There's a little voice in my head reminding me of air-borne diseases and other reasons why we're advised to prune when we do (stone fruit in summer, pomes in winter) but I can't help being swayed by these arguments. I'm going to give it a go. In fact, I started on my apple trees last weekend, taking a more considered approach than before. (Winter pruning lets you see the shape of the tree clearly.) The pears are next, an altogether more daunting prospect given their height.
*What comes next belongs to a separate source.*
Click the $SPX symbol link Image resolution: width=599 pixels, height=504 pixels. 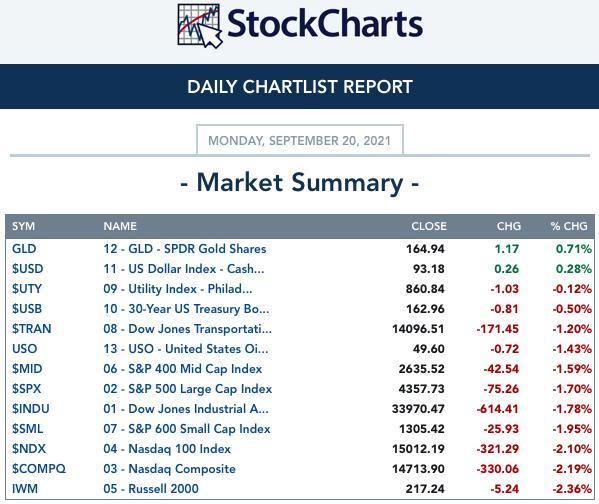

The proof will be in the pudding - hopefully, pear pie and apple crumble! - this coming summer. (Or maybe next.)
|Apple trees before pruning: leaning together, tangled branches.|
|And after pruning: One main leader stem and strong branches not touching.|
And any mistakes that I may make can be corrected in the next prune and will only help to improve my experience. The title of this post is a quote taken from the book; it will be true whatever the outcome.
You Tube: Worst case and best case pear tree pruning by Bill Merrill (GreenGardenGuy)
You Tube: How to prune apple trees by Paul Gautschi (Back to Eden)
PS. I'm sending my thanks to Erin at Organic Gardening in Sidney (Canada) for sharing the Back to Eden pruning video on her blog which is where I first saw it some time back. Thank you, Erin!